# How do you classify the conic -3x^2-3y^2+6x+4y+1=0?

Jan 10, 2017

This is a circle with centre $\left(1 , \frac{2}{3}\right)$ and radius $\frac{4}{3}$

#### Explanation:

Given:

$- 3 {x}^{2} - 3 {y}^{2} + 6 x + 4 y + 1 = 0$

Looks like a circle: The coefficients of ${x}^{2}$ and ${y}^{2}$ are the same. Let's rearrange it a little...

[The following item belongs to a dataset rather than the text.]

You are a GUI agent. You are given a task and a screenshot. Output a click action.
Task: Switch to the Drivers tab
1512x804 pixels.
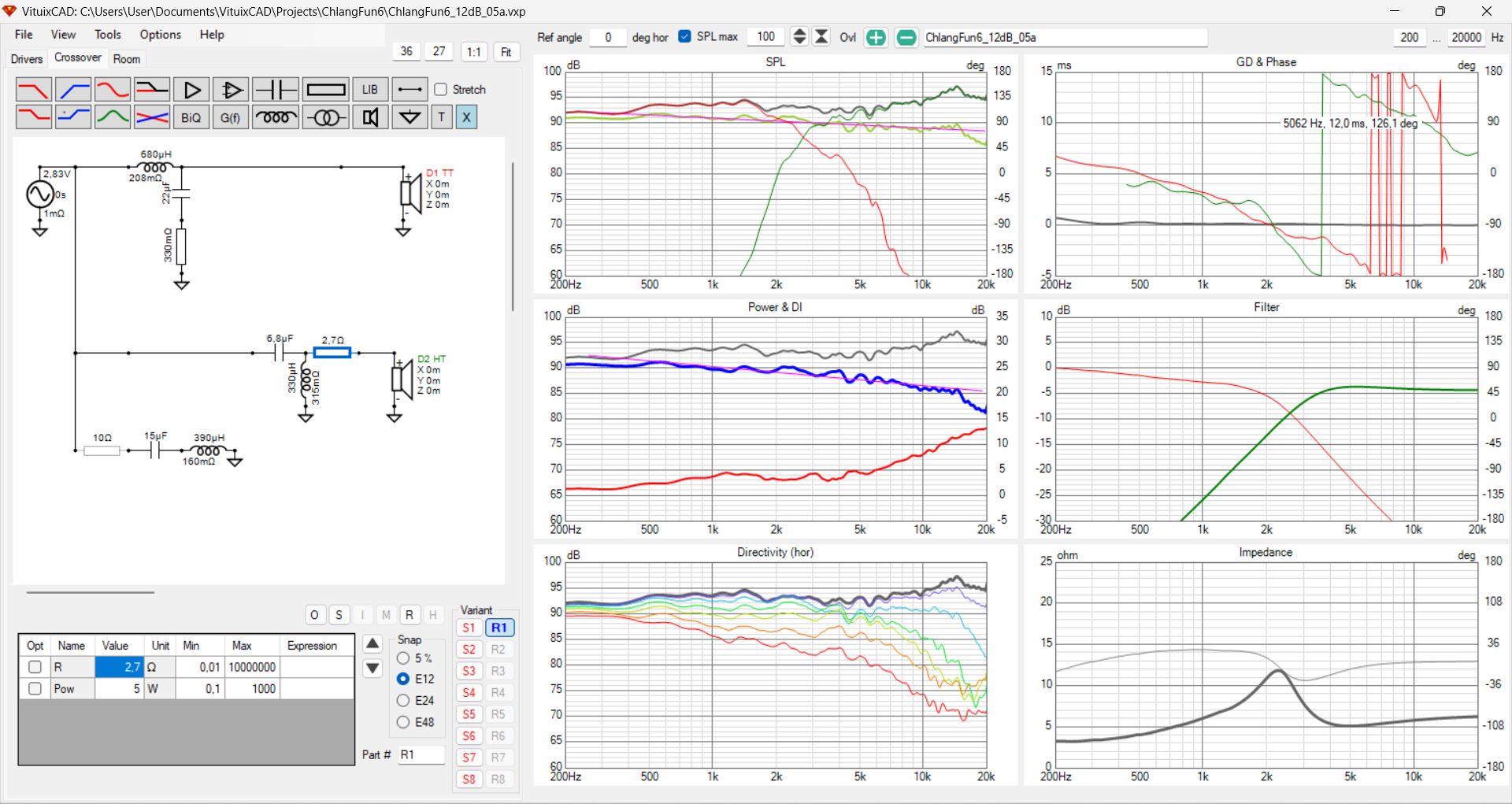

Divide the equation by $- 3$ to get:

${x}^{2} - 2 x + {y}^{2} - \frac{4}{3} y - \frac{1}{3} = 0$

Complete the squares for $x$ and $y$...

${x}^{2} - 2 x + 1 + {y}^{2} - \frac{4}{3} y + \frac{4}{9} - \frac{16}{9} = 0$

That is:

${\left(x - 1\right)}^{2} + {\left(y - \frac{2}{3}\right)}^{2} = {\left(\frac{4}{3}\right)}^{2}$

This is in the form:

${\left(x - h\right)}^{2} + {\left(y - k\right)}^{2} = {r}^{2}$

which is the equation of a circle with centre $\left(h , k\right) = \left(1 , \frac{2}{3}\right)$ and radius $r = \frac{4}{3}$